Online games have developed this to the level of an art form. As subscription-based games lose favor and "freemium" gaming comes to the fore, the game makers have come up with any number of ways to scare up revenue that don't depend on selling the game itself. Ferraro concurred on this point in an e-mail interview: "App publishers can monetize free by capitalizing on the audience they obtained, and promoting upgrades. This is particularly visible in mobile games, where more advanced gaming levels are only available at a premium."
That said, reluctance on the part of app makers has been one obstacle to use of the freemium model. "Publishers of well-known brands didn't want to be perceived as giving things away or devaluing the brand," says GetJar's Mork. "But this has changed in the past couple of years." Electronic Arts, for instance, has been moving toward a freemium model for its online games -- something enhanced all the more by its purchase of game publisher Chillingo, creator of the hit game Angry Birds. Chillingo's game-development SDK includes technology to easily create freemium applications, something useful to any company that wants to push out such applications across multiple mobile platforms.
Microsoft sensed, quite correctly, the need for developers to create freemium apps. The Windows Phone 7 SDK has direct provisions for this. The free and full versions of an app created with the SDK can be the same binary; all that's needed is an unlock code. No new download is required. This takes the work out of building a separate trial version -- and gives app developers that many fewer excuses not to offer both options.
The service-and-subscription model. A major business model for mobile apps is to sell access to a service and give away an application that's just a convenient front-end for that service. The biggest question is: What service is worth paying for?
It's not just a question of the service being useful. It's about the integrity of the data provided by that service as well. Consider Zagat, the venerable dining and entertainment guide, which has a subscription version of its review service accessible through its mobile apps for $24.95 a year. Zagat's main competition is from crowd-sourced services like Yelp, but Zagat's business model is based on the idea that its information has such a known pedigree, it's worth paying for. Yelp's database may be contributed to by a broader range of people, but it's arguably much messier and more inconsistent.
Another method for selling data involves creating applications that offer a repository of locally stored data. For example, let's say you worked for a company that is known for publishing foreign-language dictionaries, and you wanted to sell mobile versions of its books.

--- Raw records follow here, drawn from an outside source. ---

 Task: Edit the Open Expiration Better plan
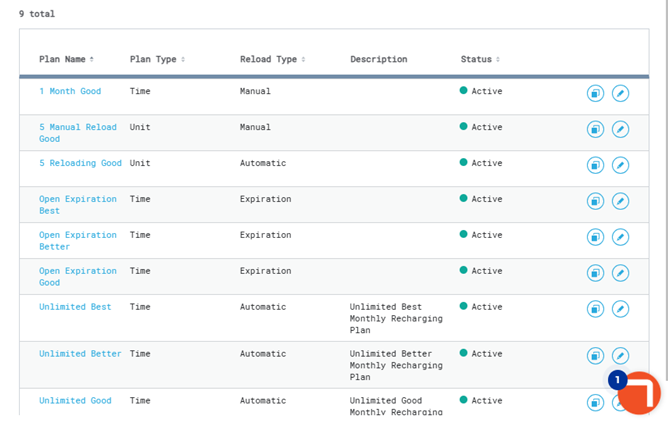(x=620, y=237)
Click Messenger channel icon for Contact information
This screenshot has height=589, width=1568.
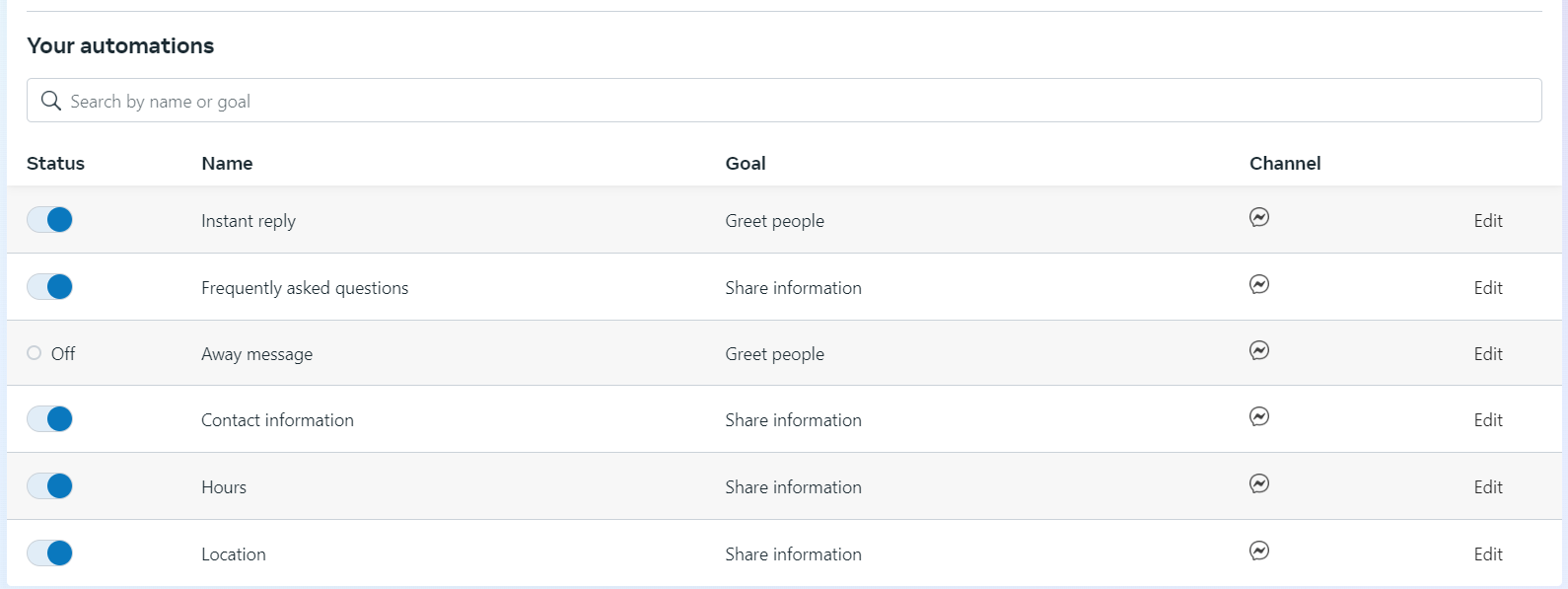(x=1259, y=417)

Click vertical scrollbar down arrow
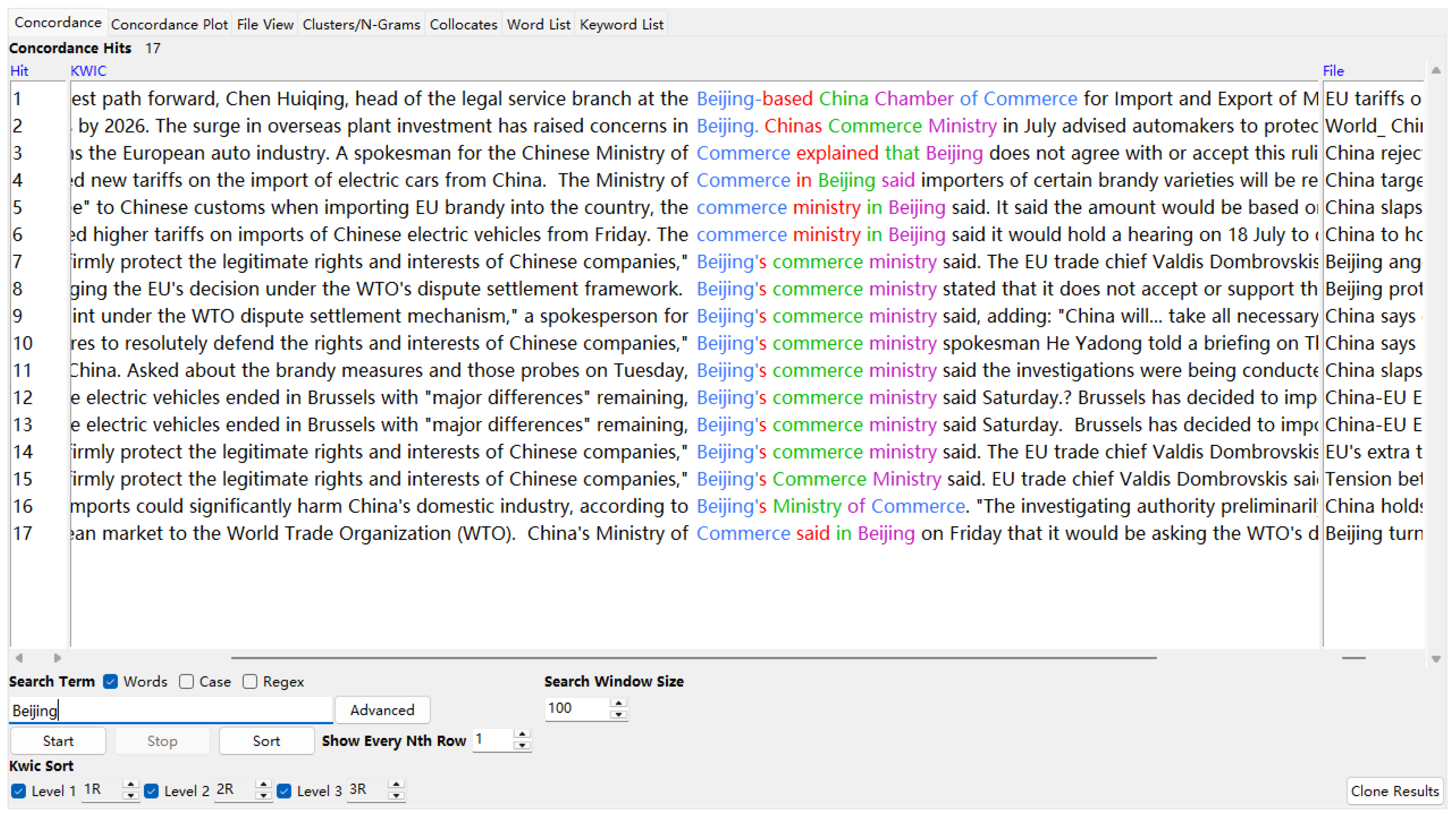coord(1435,659)
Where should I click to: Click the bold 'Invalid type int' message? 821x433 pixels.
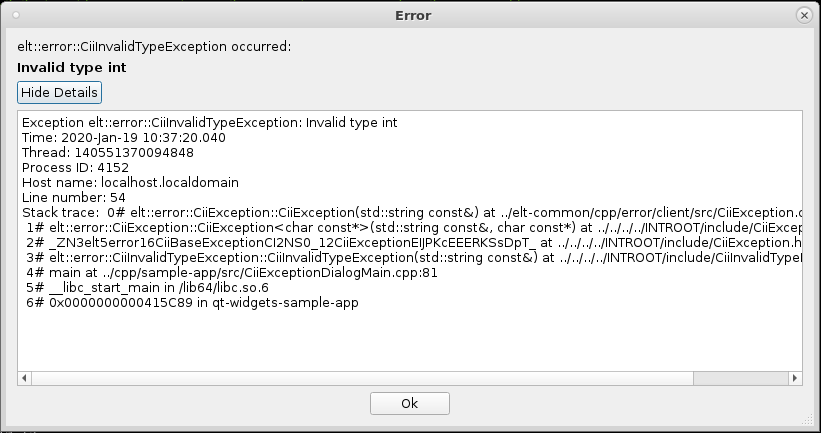click(x=72, y=68)
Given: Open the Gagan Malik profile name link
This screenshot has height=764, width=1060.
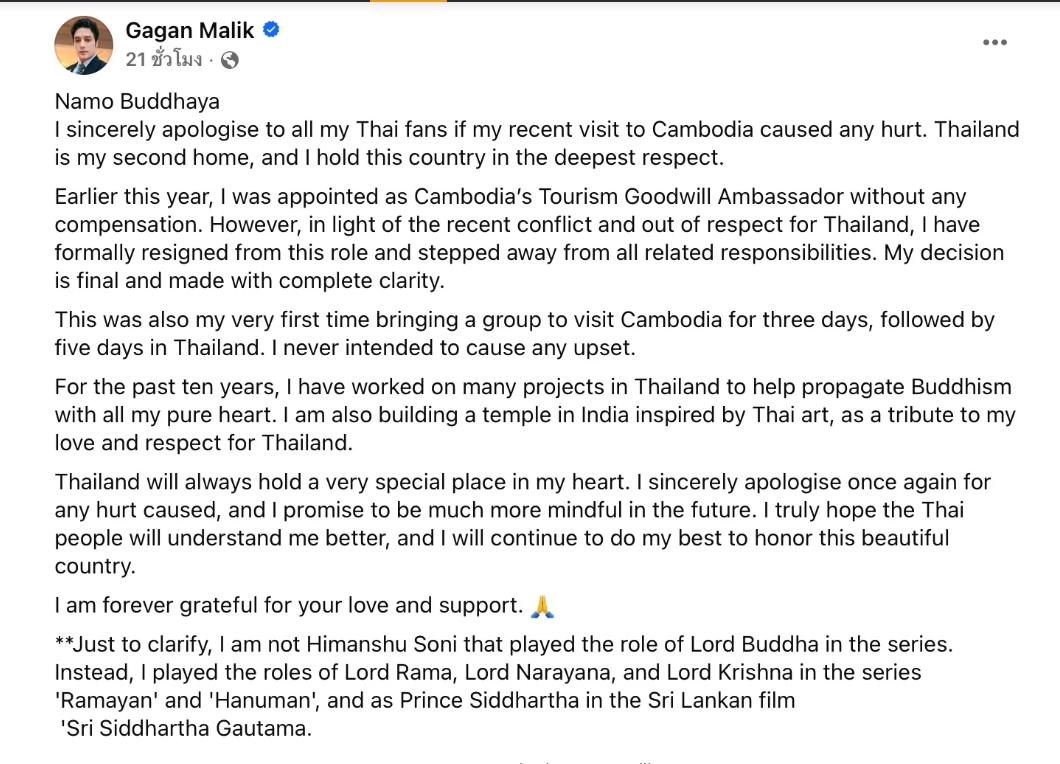Looking at the screenshot, I should (x=190, y=31).
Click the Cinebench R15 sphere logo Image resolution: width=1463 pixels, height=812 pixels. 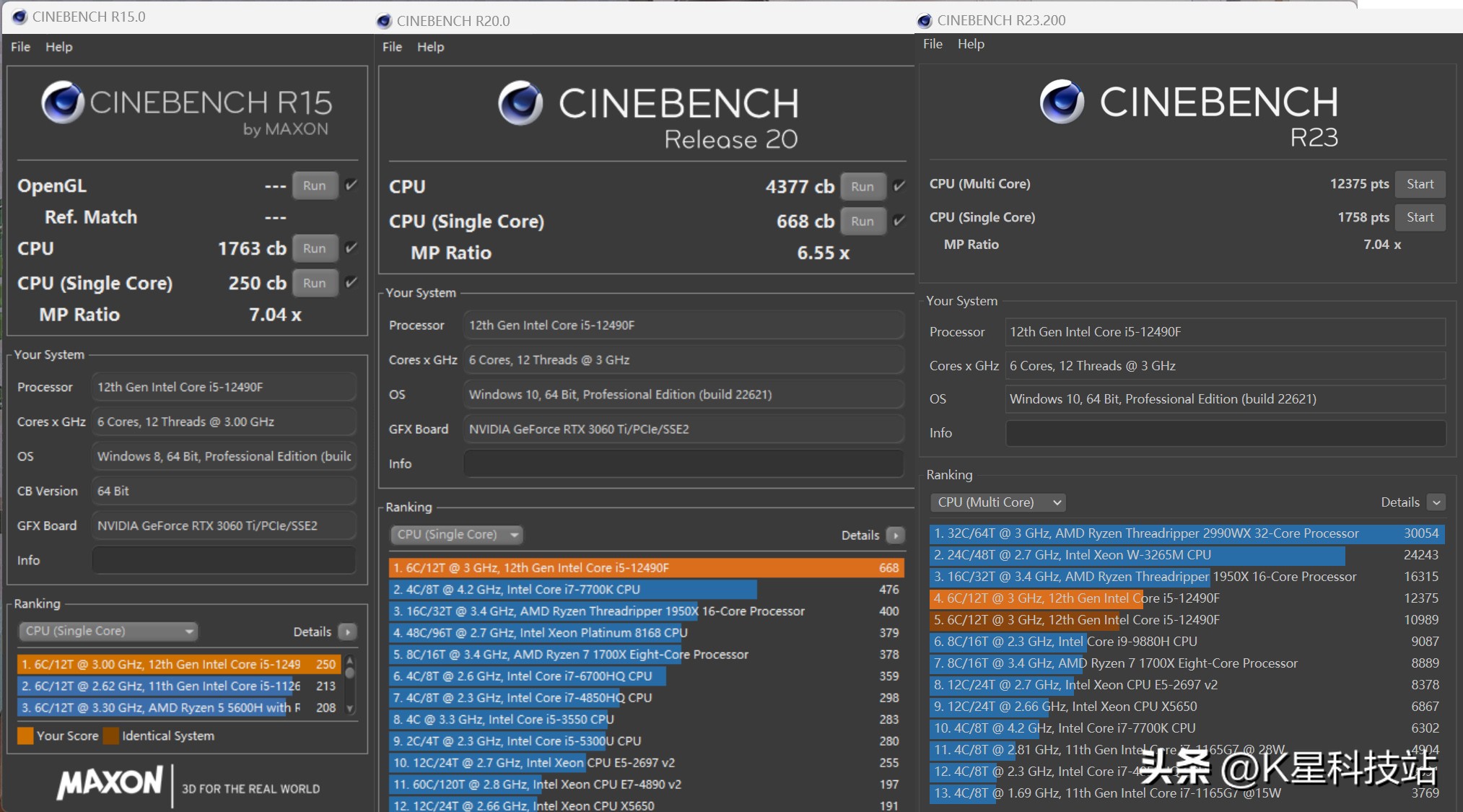point(63,102)
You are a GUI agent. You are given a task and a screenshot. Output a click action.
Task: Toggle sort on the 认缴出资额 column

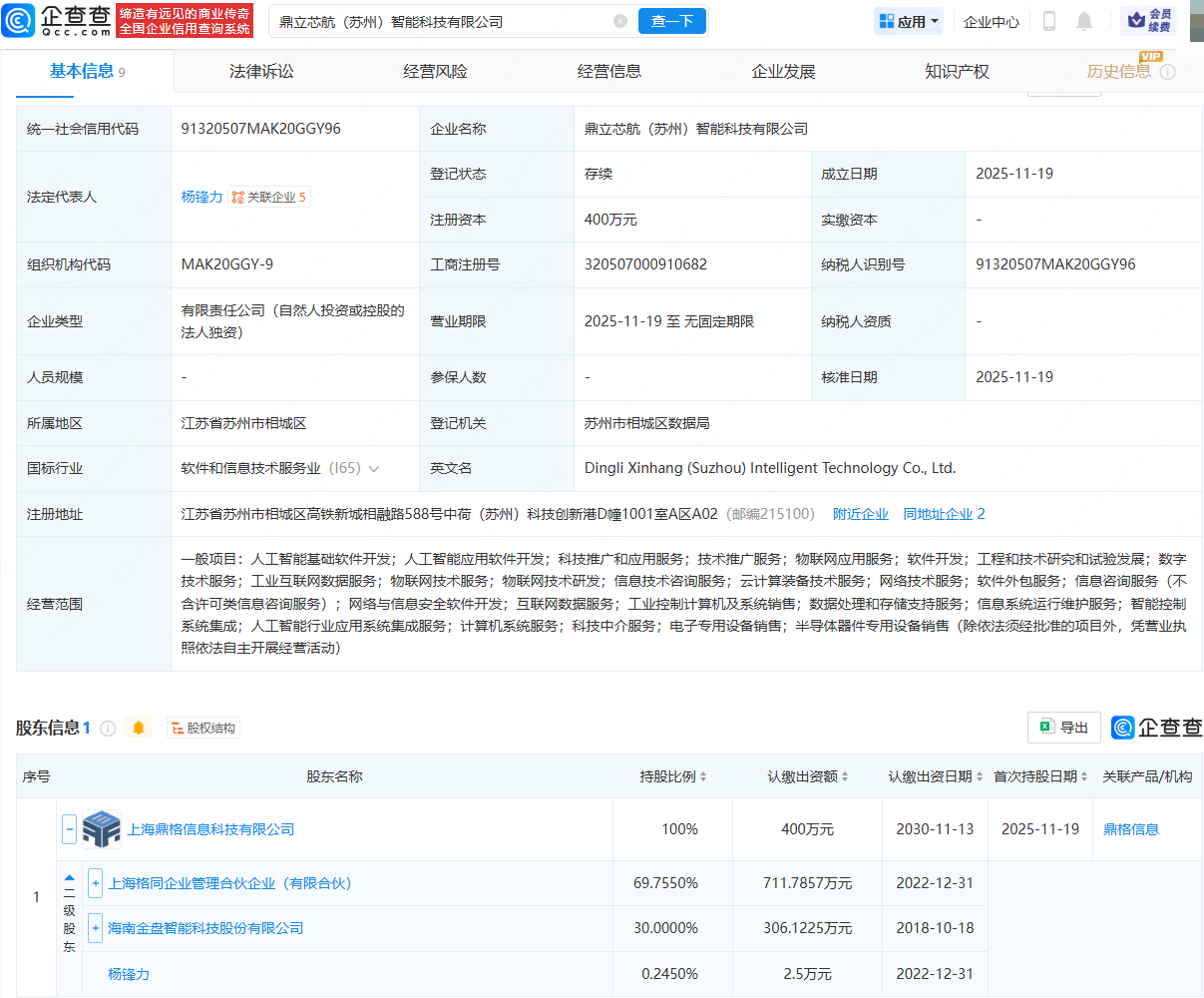pyautogui.click(x=845, y=775)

You could give away the app itself, with a minimal version of the dictionary data thrown in on top of that (say, 2,000 words), then sell the full-blown version of the dictionary, either all at once or in a regularly updated, periodic-subscription version. This wouldn't stop amateur competitors from creating their own apps and data sets, but a free dictionary that's not very accurate would have less appeal to a serious language student than a modestly priced one that has a brand-name pedigree behind it.
The ad-funded model. A third way to generate revenue from mobile apps is a method ported directly over from the Web at large: advertising. But be aware: Ad-supported apps come with all the controversies associated with using advertising as a revenue model, plus a few new ones.